Now the situation exists where labor unions, environmental activists, religious conservatives, and other factions are forcing legislators to try the “amend the constitution” route when the constitutionally defined process of passing legislation doesn’t get them the result they want.
The Founders Wanted Gridlock
Following Montesquieu, the most quoted thinker at the US Constitutional Convention of 1788, James Madison argued that gridlock should be the normal state of affairs and that only legislation should be passed that serves the interests of the entire population. The idea of having a lower house that represented the interests of the people and a Senate that represented the interests of government, was a way of insuring no bill would be passed that either represented just the common will or the will of those in power.

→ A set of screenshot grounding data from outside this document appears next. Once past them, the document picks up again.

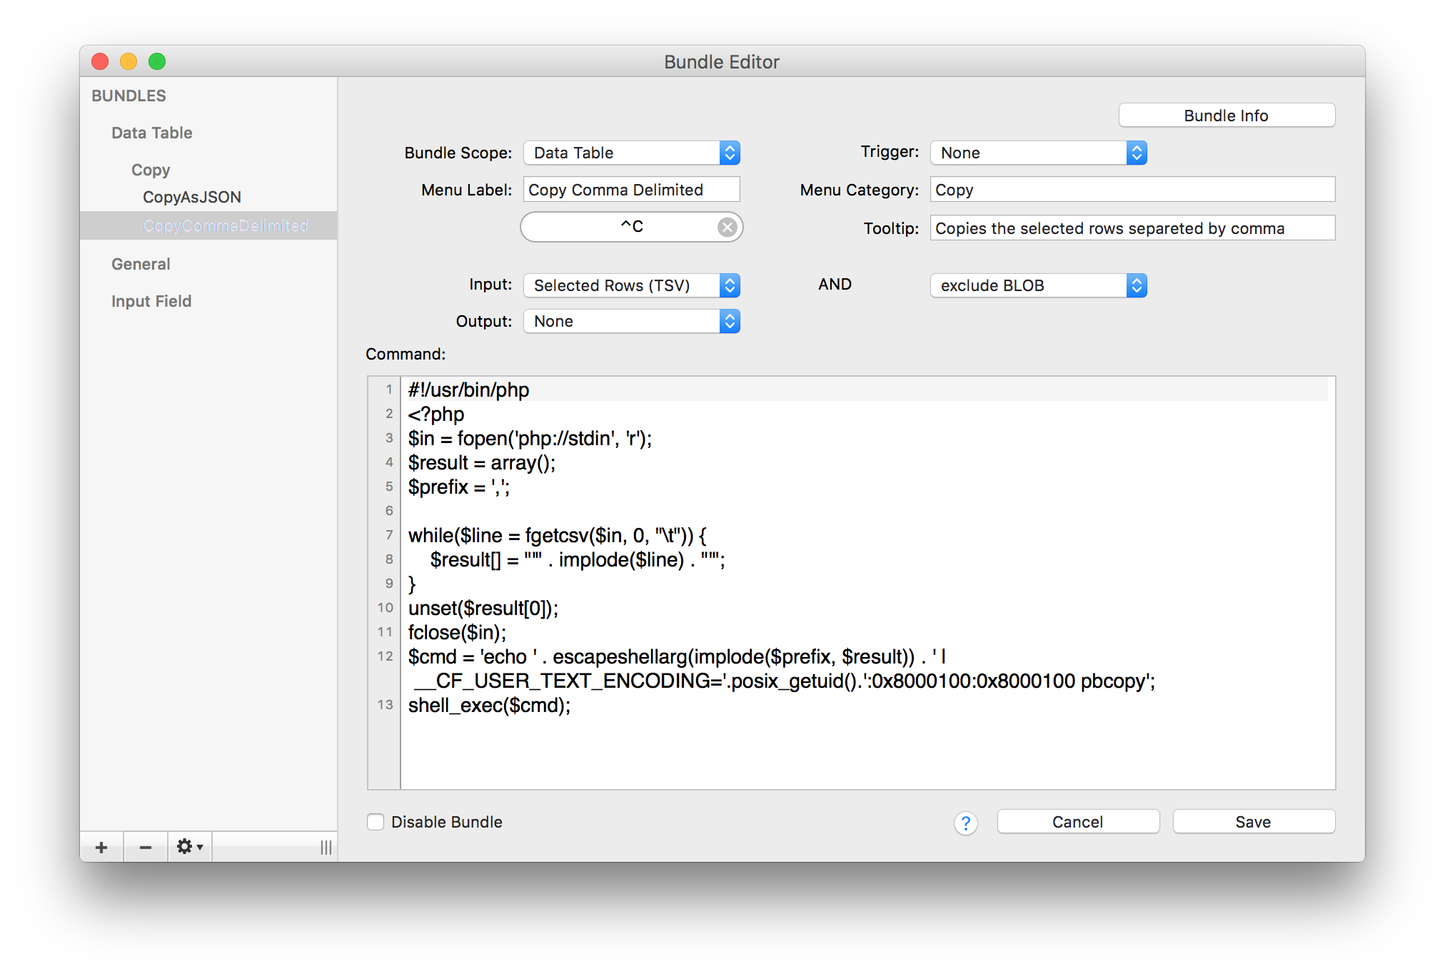The height and width of the screenshot is (976, 1445).
Task: Clear the ^C keyboard shortcut
Action: pos(727,227)

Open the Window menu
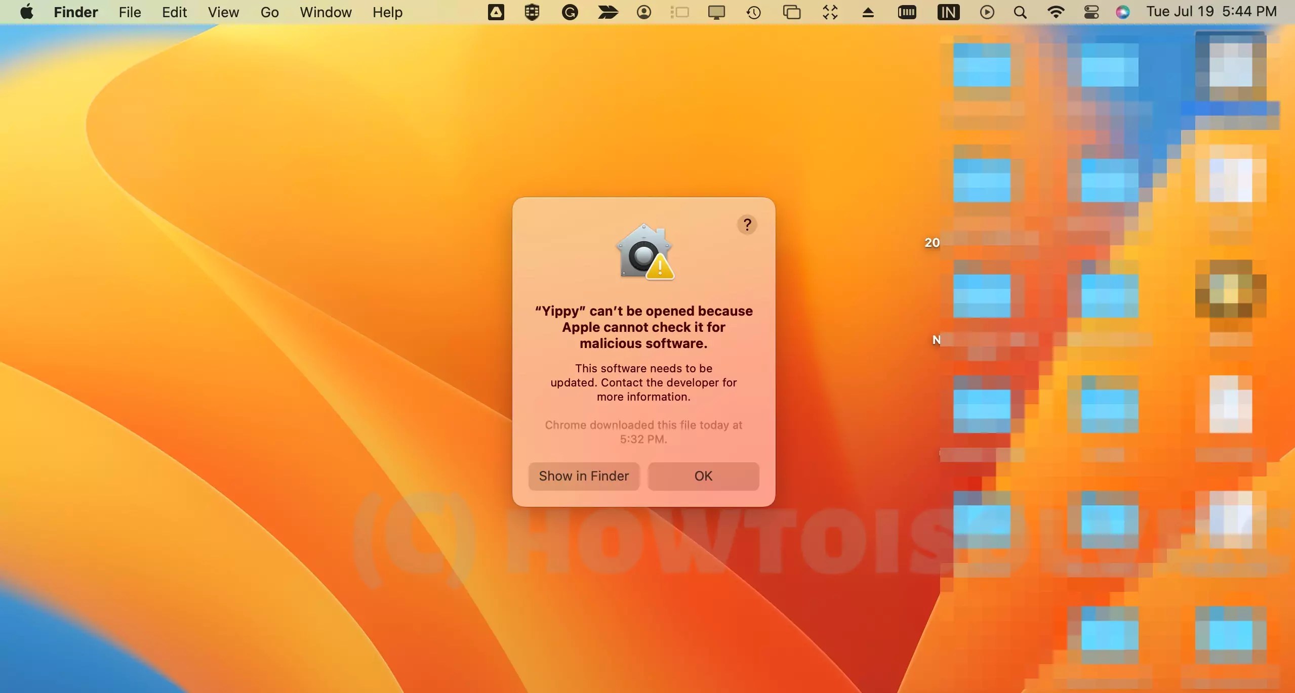(x=325, y=12)
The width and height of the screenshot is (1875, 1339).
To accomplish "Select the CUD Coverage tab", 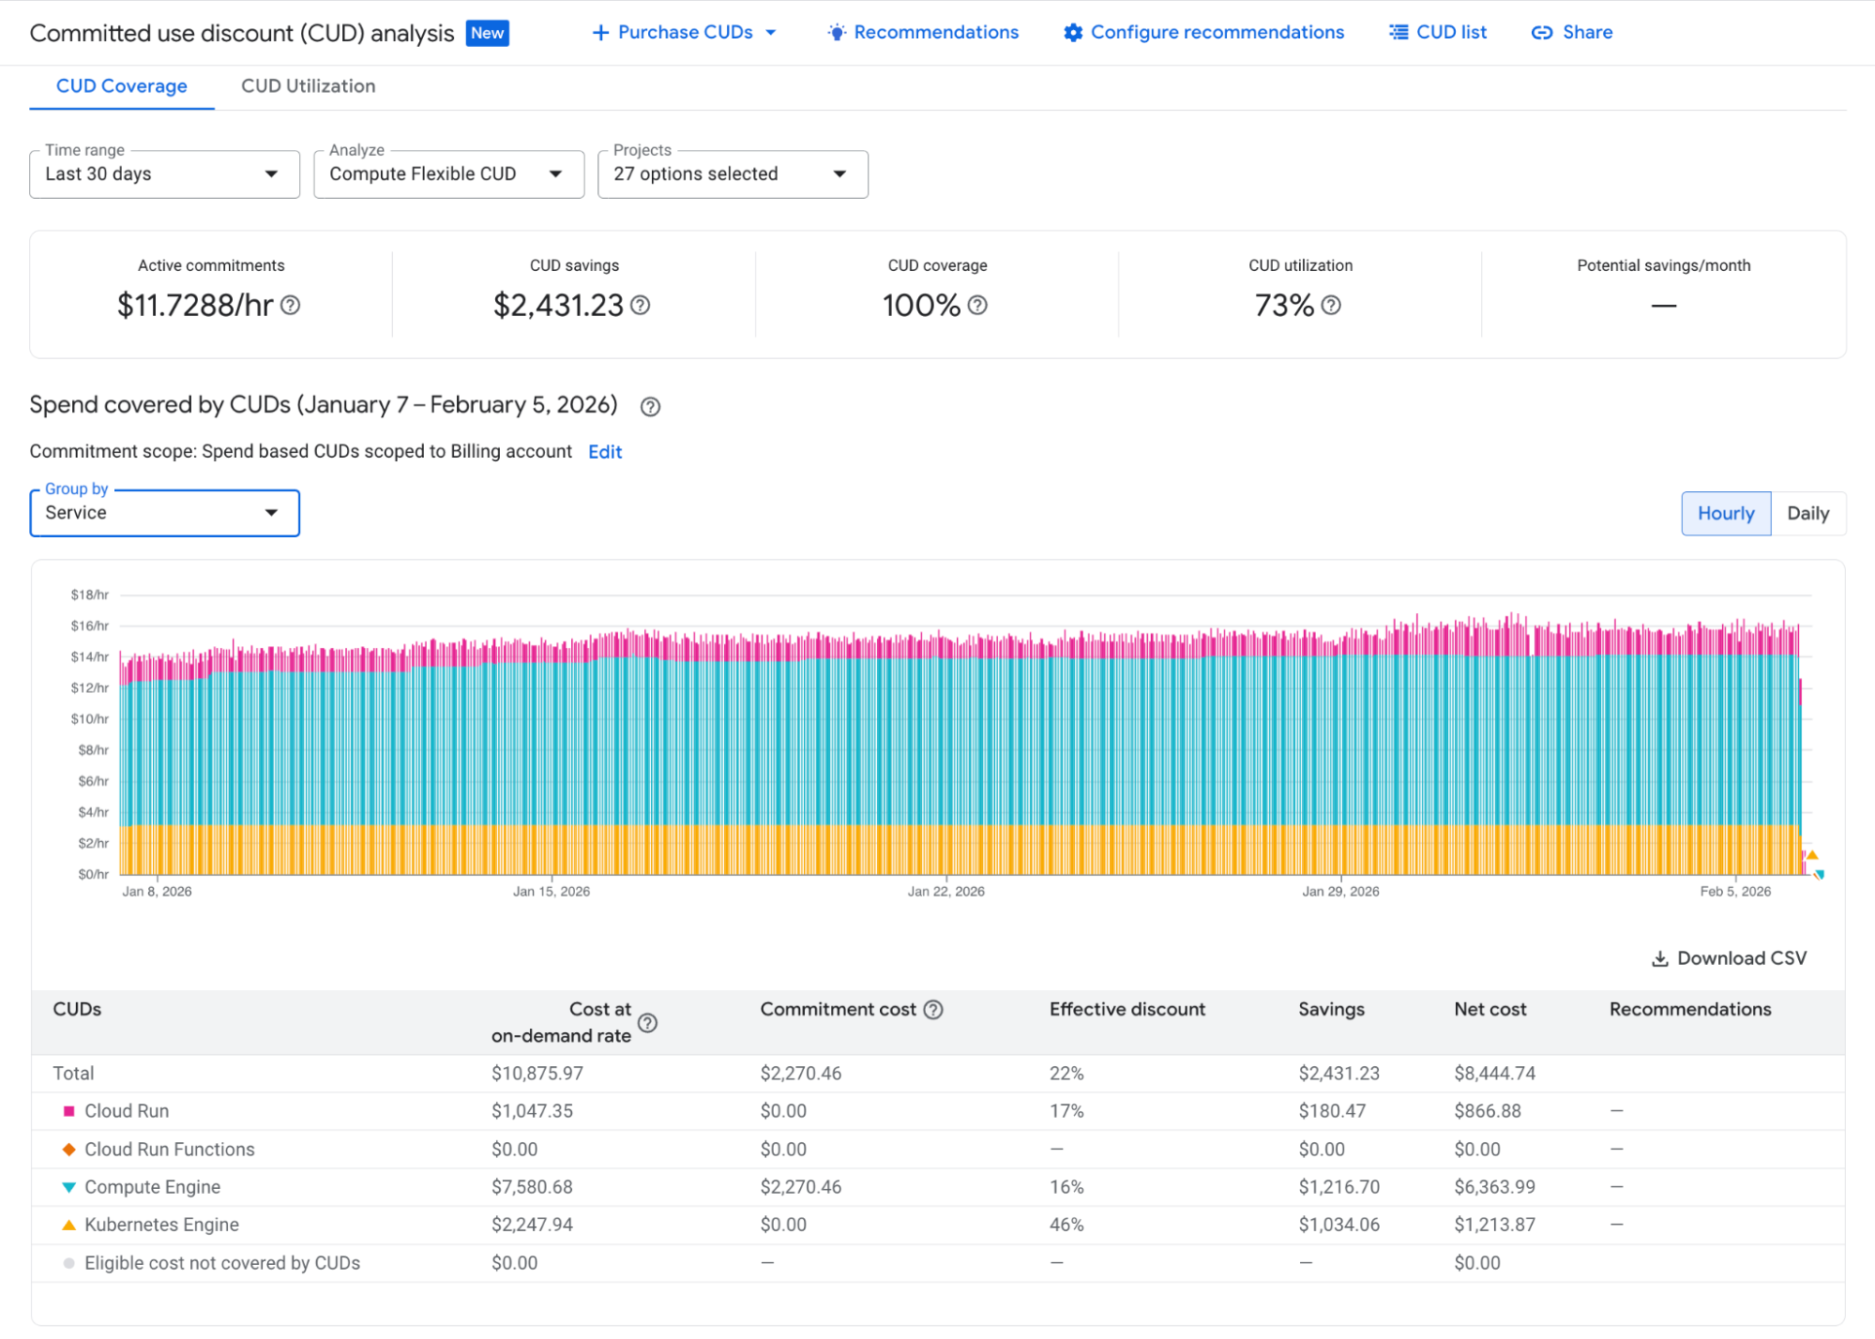I will (x=121, y=85).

They imagined very little legislation actually getting passed, keeping government away from supporting factions through the taxation of citizens.
Special interests have sought to go around the checks and balances the founders designed ever since the government was created and, as I explained in Life, Liberty, and the Pursuit of Happiness, Version 4.0, the 16th and 17th Amendments to the U.S. Constitution enabled the Federal government to escape the check on its power by the states, effectively torpedoing the idea that the United States was a union of states, effectively turning the states into provinces of one big federal state with a monopoly on power.
The recent attempts in Minnesota to do an end run around the governor’s veto, when there is not wide enough support to override a veto, are launching a torpedo at the Minnesota system of government. This should be stopped, and gridlock ought to be viewed a good thing.
What would be a good Amendment?
Some would argue, “but what about a government shutdown in the event of gridlock over a budget.” Perhaps this is where a constitutional amendment would be legitimate, an amendment that would say, “in the event that the legislature fails to pass a new budget, the previous budget shall remain in effect.” Now that would be an amendment that belongs in a constitution, because it (a) allows for smoother functioning of the government, and (b) would protect the citizens by preventing special interests from holding government services hostage to their special-interest legislation.